**WORK REQUIRED:** Give back only the lines in the records below from the one with "Click the 12:55 time axis label" to the one with "You are a computer-use agent. The image size is (236, 171).", both inclusive, word for word.
+ + + + + + +
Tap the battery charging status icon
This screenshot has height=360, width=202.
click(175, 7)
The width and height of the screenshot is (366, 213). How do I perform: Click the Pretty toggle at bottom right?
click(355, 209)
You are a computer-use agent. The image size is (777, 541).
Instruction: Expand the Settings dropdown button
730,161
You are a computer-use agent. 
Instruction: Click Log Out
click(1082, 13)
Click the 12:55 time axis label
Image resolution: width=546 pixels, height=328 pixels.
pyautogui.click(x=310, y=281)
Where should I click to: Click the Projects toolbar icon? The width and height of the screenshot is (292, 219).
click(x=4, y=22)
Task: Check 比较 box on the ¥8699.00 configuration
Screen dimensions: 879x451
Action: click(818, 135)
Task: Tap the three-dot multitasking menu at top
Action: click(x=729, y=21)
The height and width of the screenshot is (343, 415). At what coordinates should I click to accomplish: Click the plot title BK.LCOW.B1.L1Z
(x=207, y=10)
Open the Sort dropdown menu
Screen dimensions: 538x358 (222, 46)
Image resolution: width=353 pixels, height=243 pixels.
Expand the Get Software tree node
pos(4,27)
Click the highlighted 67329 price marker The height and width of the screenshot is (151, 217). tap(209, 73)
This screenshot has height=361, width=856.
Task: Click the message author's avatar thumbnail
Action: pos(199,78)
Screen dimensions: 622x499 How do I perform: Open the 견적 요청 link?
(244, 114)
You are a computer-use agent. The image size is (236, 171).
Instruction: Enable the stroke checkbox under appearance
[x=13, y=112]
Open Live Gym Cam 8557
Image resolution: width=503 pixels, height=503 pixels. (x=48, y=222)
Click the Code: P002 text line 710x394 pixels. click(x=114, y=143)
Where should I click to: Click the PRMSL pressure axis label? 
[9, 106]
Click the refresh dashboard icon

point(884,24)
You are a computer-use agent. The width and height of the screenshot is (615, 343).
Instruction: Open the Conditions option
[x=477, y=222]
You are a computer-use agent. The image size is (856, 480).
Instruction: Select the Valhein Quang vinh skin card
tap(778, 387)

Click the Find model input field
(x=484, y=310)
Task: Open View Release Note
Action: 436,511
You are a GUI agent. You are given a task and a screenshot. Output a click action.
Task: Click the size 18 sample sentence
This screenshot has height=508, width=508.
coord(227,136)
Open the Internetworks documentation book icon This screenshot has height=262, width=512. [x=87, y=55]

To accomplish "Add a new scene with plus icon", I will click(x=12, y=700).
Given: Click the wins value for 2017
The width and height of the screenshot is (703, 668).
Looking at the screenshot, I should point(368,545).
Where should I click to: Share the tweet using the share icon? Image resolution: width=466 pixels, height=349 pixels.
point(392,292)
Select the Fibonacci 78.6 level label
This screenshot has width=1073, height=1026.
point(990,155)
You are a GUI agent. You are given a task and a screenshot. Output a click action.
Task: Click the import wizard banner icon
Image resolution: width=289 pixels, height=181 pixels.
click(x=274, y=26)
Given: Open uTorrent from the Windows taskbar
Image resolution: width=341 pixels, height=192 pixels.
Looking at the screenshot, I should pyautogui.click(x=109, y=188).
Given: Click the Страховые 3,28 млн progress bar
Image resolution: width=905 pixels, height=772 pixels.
+ + + + + + +
**SOLUTION TO THIS PROBLEM:**
Click the 12:55 time axis label
Image resolution: width=546 pixels, height=328 pixels.
pyautogui.click(x=310, y=281)
Where should I click to: Click the Projects toolbar icon? The width and height of the screenshot is (292, 219).
click(x=4, y=22)
Task: Check 比较 box on the ¥8699.00 configuration
Screen dimensions: 879x451
Action: click(818, 135)
Task: Tap the three-dot multitasking menu at top
Action: click(x=729, y=21)
The height and width of the screenshot is (343, 415). At what coordinates should I click to accomplish: Click the plot title BK.LCOW.B1.L1Z
(x=207, y=10)
Open the Sort dropdown menu
Screen dimensions: 538x358 (222, 46)
Image resolution: width=353 pixels, height=243 pixels.
Expand the Get Software tree node
pos(4,27)
Click the highlighted 67329 price marker The height and width of the screenshot is (151, 217). tap(209, 73)
This screenshot has height=361, width=856.
Task: Click the message author's avatar thumbnail
Action: pos(199,78)
Screen dimensions: 622x499 How do I perform: Open the 견적 요청 link?
(244, 114)
You are a computer-use agent. The image size is (236, 171).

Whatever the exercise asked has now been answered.